◆ **Work to complete**
Within the entries below, output exactly the lines between the line containing "Screen dimensions: 1138x849" and the line containing "Click the thinking face emoji", inclusive, and omit any picture.

Data extracted from a collection:
++++

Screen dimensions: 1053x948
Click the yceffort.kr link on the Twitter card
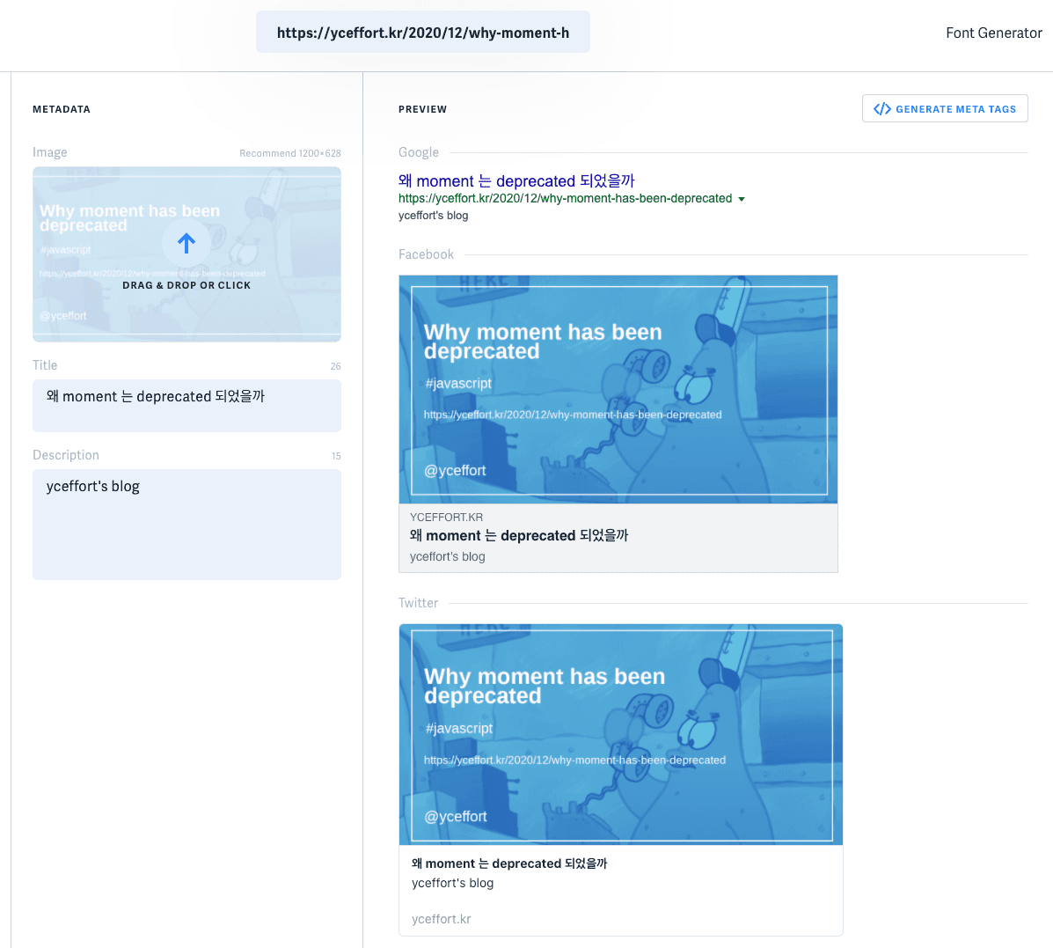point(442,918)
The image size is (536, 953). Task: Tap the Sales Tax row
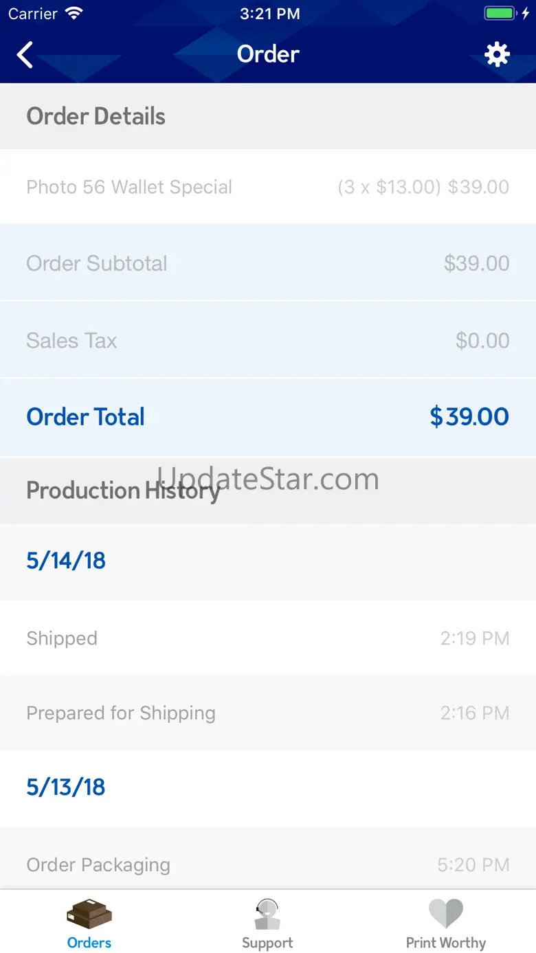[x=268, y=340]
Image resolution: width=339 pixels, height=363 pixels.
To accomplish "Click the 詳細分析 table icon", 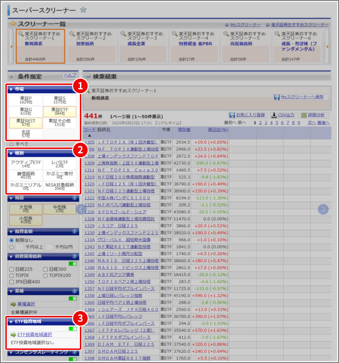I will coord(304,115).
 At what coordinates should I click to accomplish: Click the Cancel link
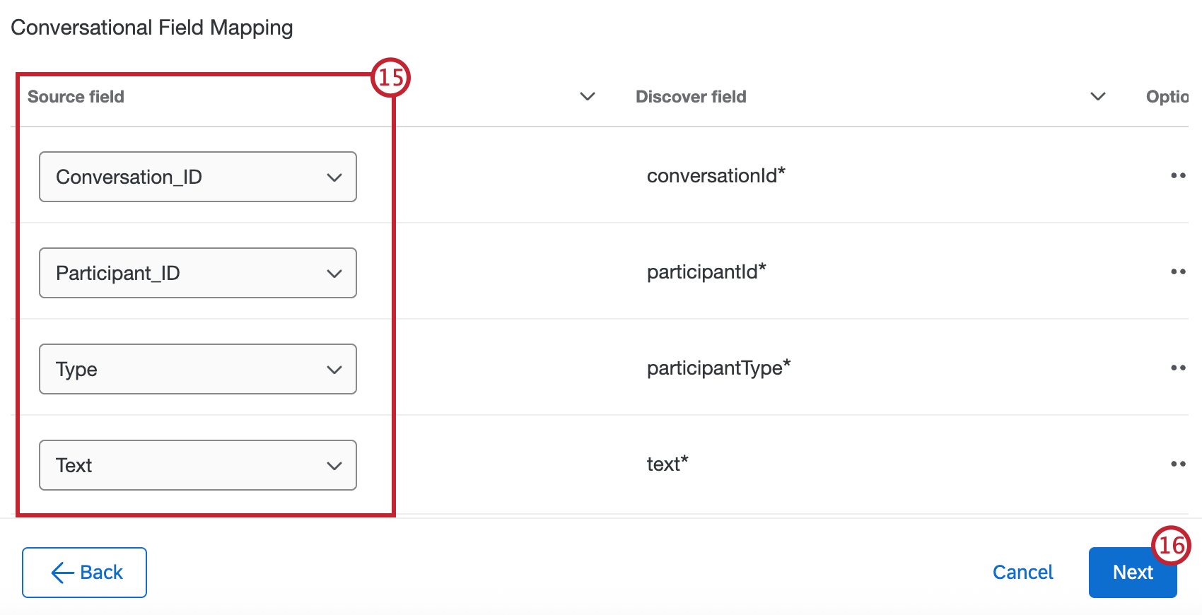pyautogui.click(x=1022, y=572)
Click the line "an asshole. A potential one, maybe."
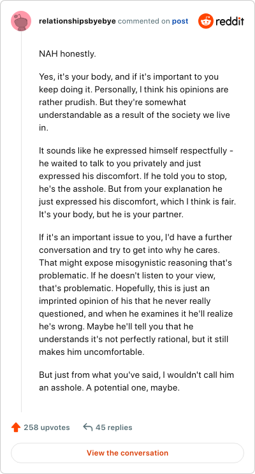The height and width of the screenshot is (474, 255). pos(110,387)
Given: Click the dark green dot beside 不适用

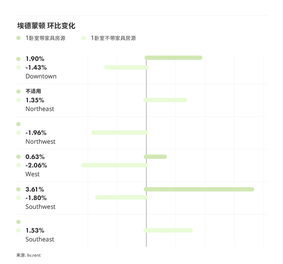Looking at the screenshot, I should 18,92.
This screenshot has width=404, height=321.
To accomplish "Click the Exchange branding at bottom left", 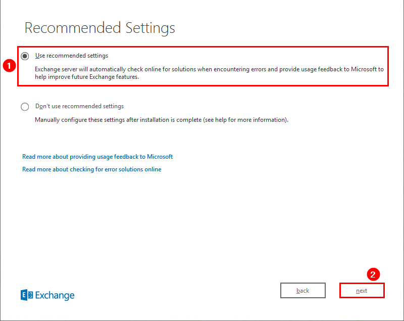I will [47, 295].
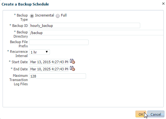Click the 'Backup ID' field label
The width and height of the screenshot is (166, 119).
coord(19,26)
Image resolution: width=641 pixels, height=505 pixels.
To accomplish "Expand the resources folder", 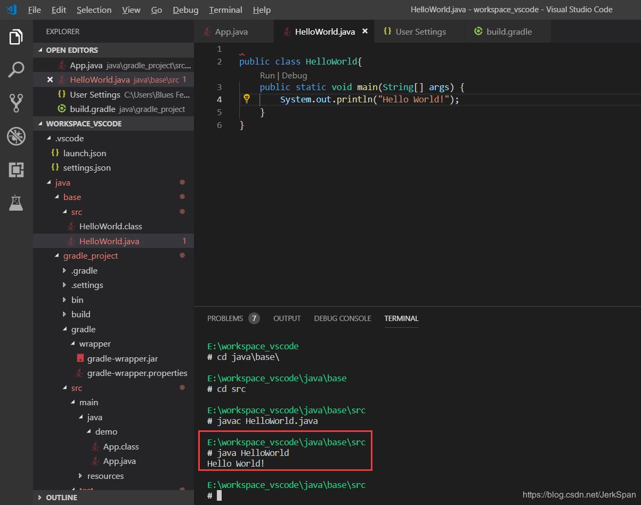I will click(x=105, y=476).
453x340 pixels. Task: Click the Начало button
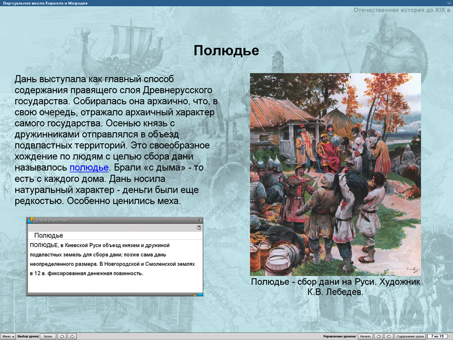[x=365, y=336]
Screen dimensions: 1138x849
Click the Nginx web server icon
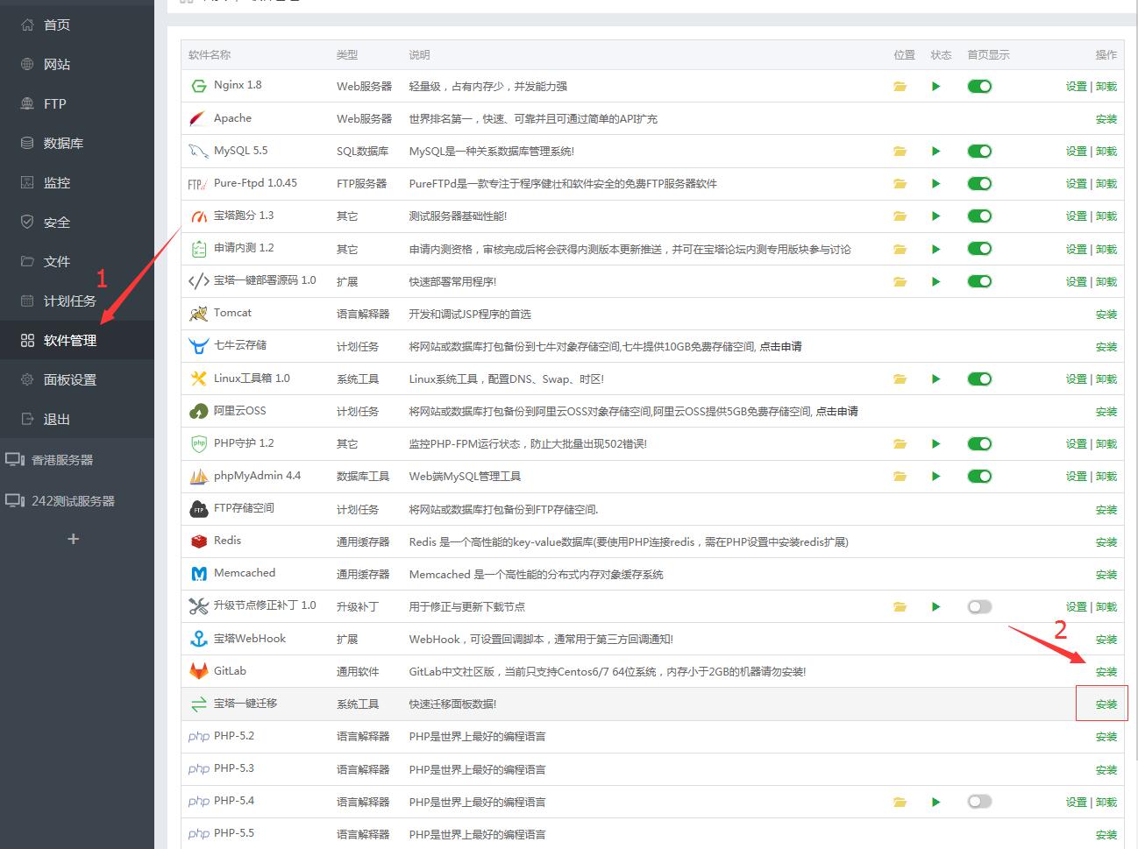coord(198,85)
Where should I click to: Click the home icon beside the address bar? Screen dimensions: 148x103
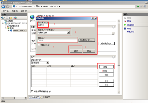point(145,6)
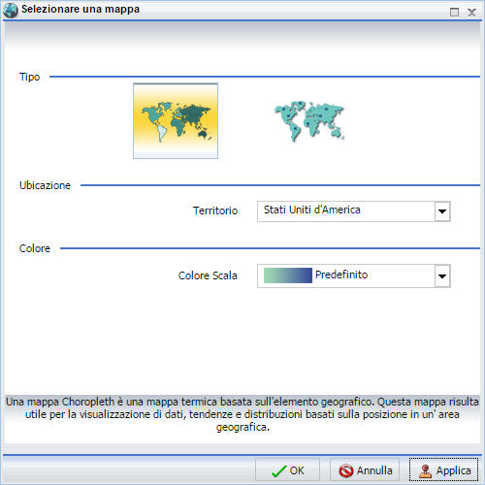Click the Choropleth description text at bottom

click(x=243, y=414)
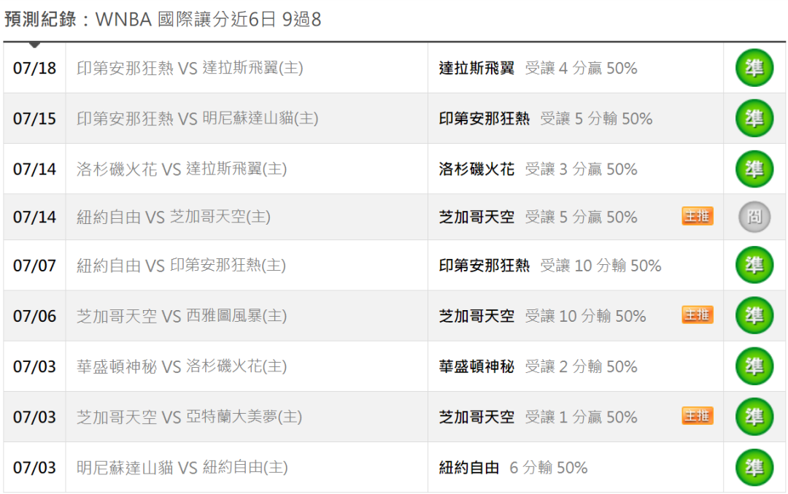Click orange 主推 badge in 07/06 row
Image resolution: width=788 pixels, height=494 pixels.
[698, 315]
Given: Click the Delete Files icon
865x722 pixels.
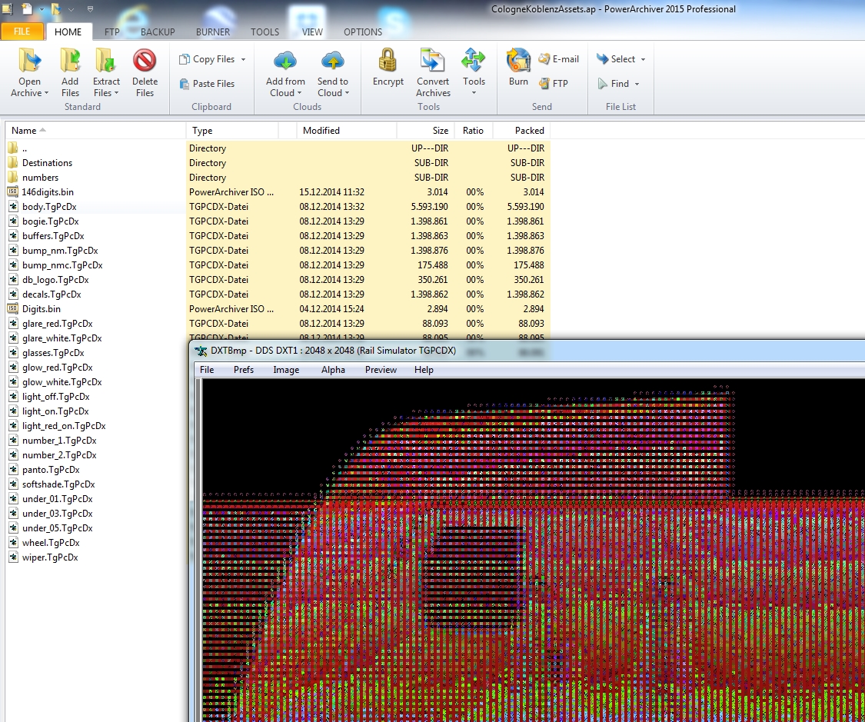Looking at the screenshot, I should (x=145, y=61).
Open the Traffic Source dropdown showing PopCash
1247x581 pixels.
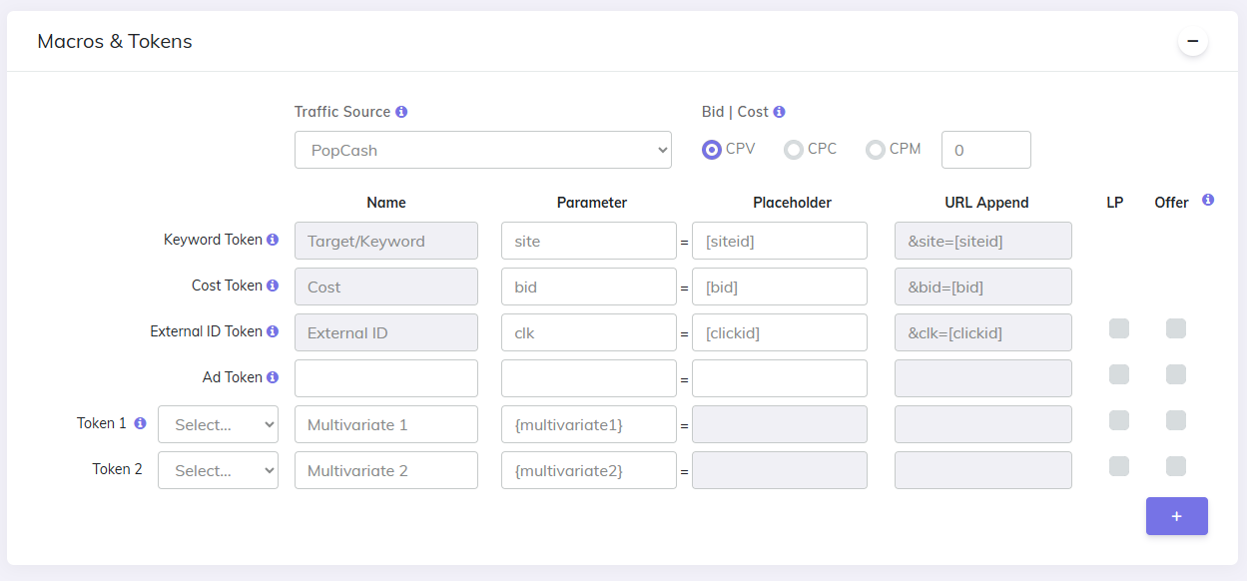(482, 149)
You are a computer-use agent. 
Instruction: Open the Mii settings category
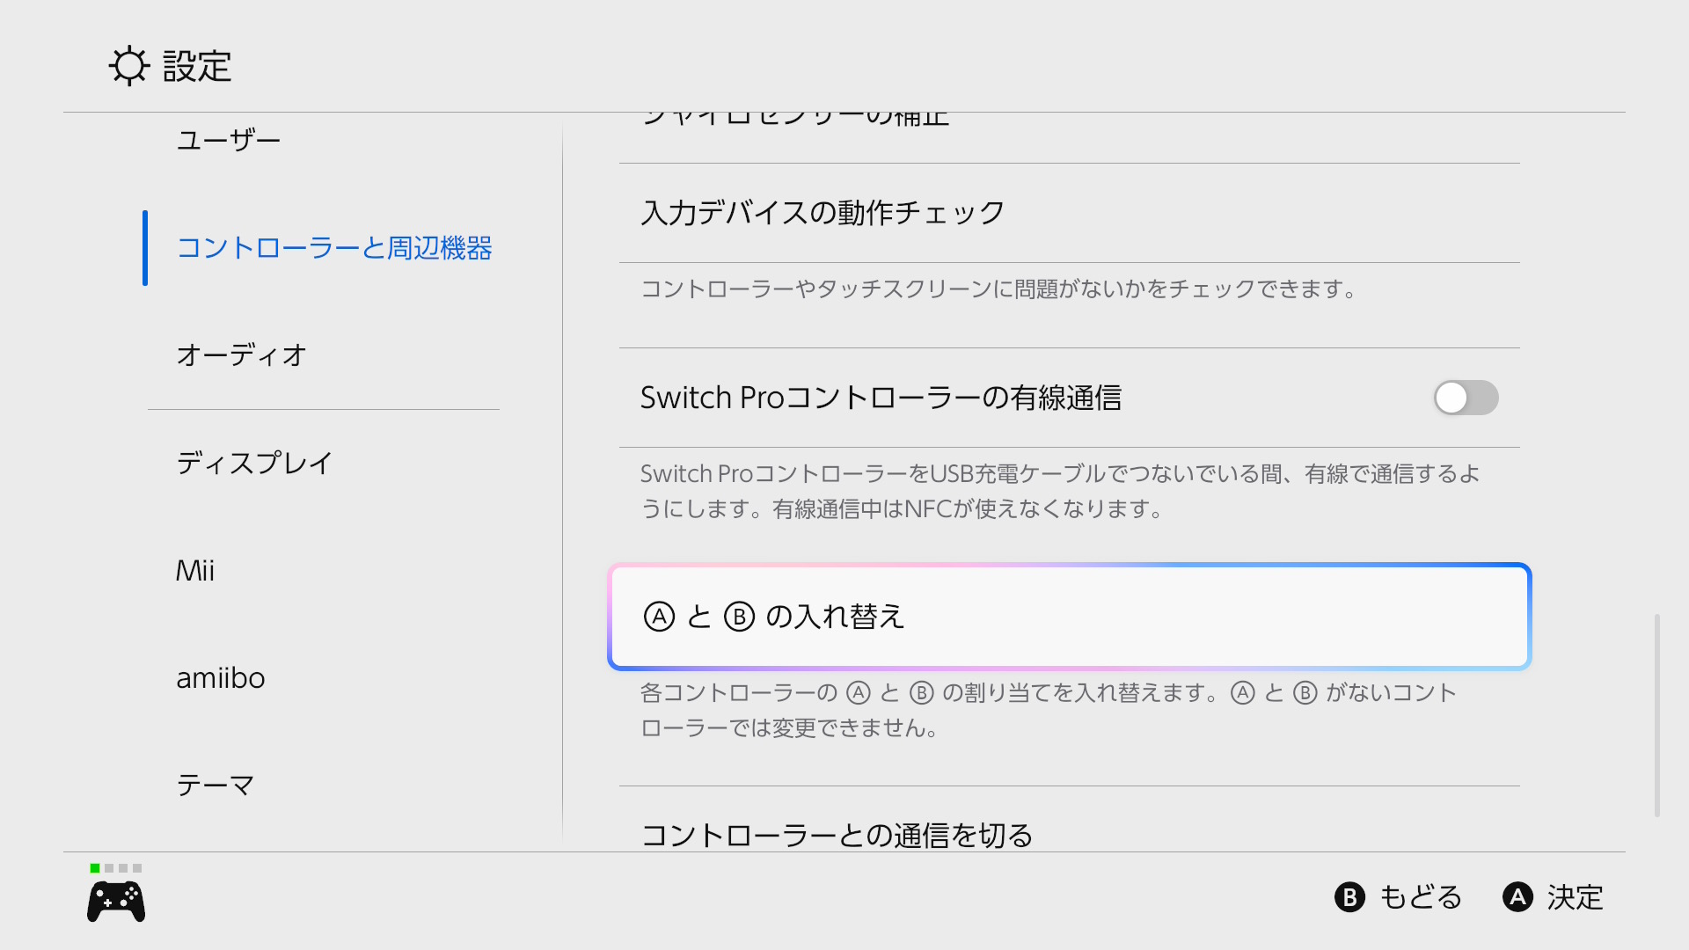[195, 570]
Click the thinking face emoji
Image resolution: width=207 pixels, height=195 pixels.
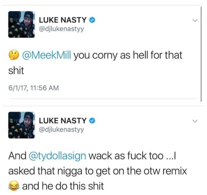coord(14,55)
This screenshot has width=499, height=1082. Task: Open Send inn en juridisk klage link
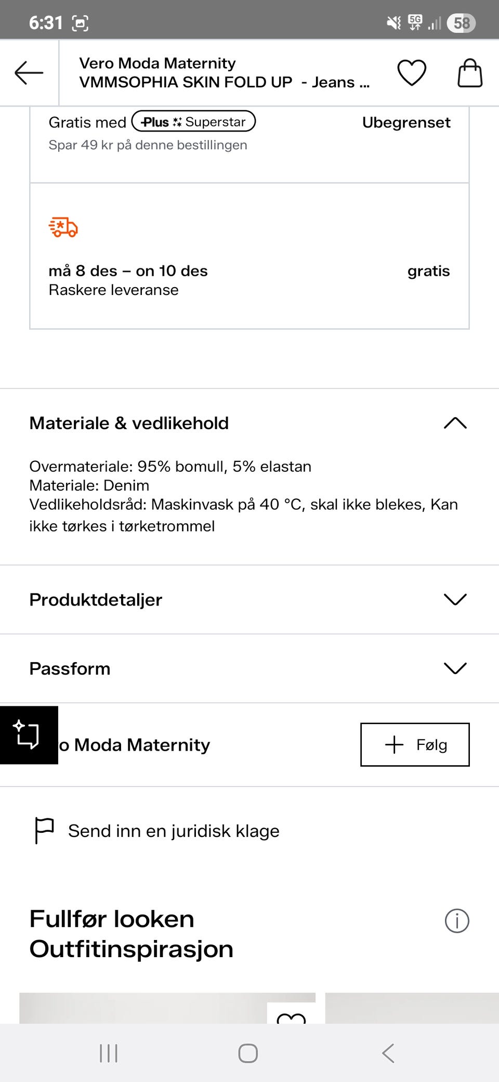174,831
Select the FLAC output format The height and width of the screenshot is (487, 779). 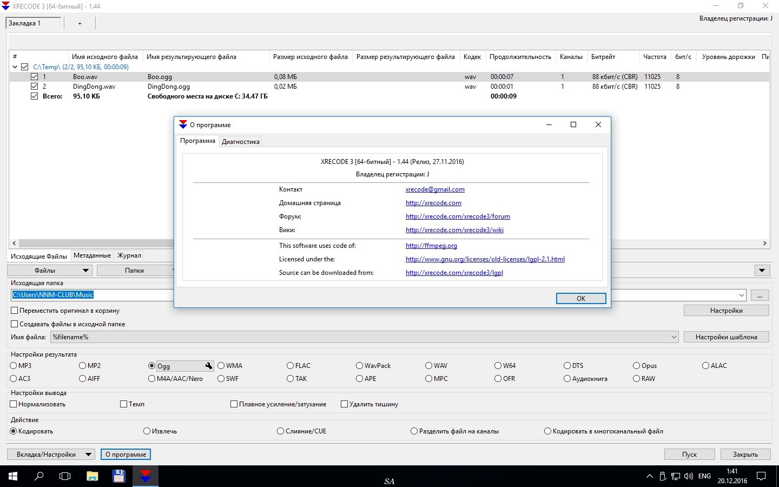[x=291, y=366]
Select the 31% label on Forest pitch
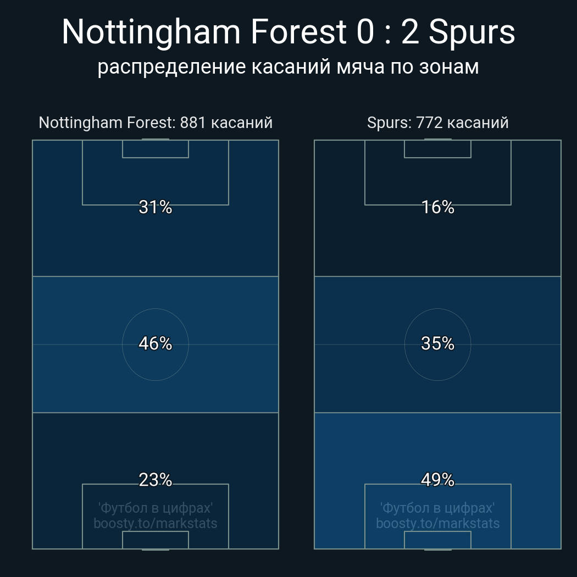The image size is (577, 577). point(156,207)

++++

◆ **The answer**
Screen dimensions: 1138x849
Click the Nginx web server icon
coord(198,85)
Where should I click to: Click the home icon beside the address bar? Screen dimensions: 148x103
point(145,6)
Click the Choropleth description text at bottom

click(x=243, y=414)
Click orange 主推 badge in 07/06 row
Image resolution: width=788 pixels, height=494 pixels.
[698, 315]
Given: Click the Delete Files icon
865x722 pixels.
Looking at the screenshot, I should (x=145, y=61).
Open the Traffic Source dropdown showing PopCash
1247x581 pixels.
(482, 149)
You are a computer-use agent. 
Instruction: Open the Mii settings category
[195, 570]
Click the thinking face emoji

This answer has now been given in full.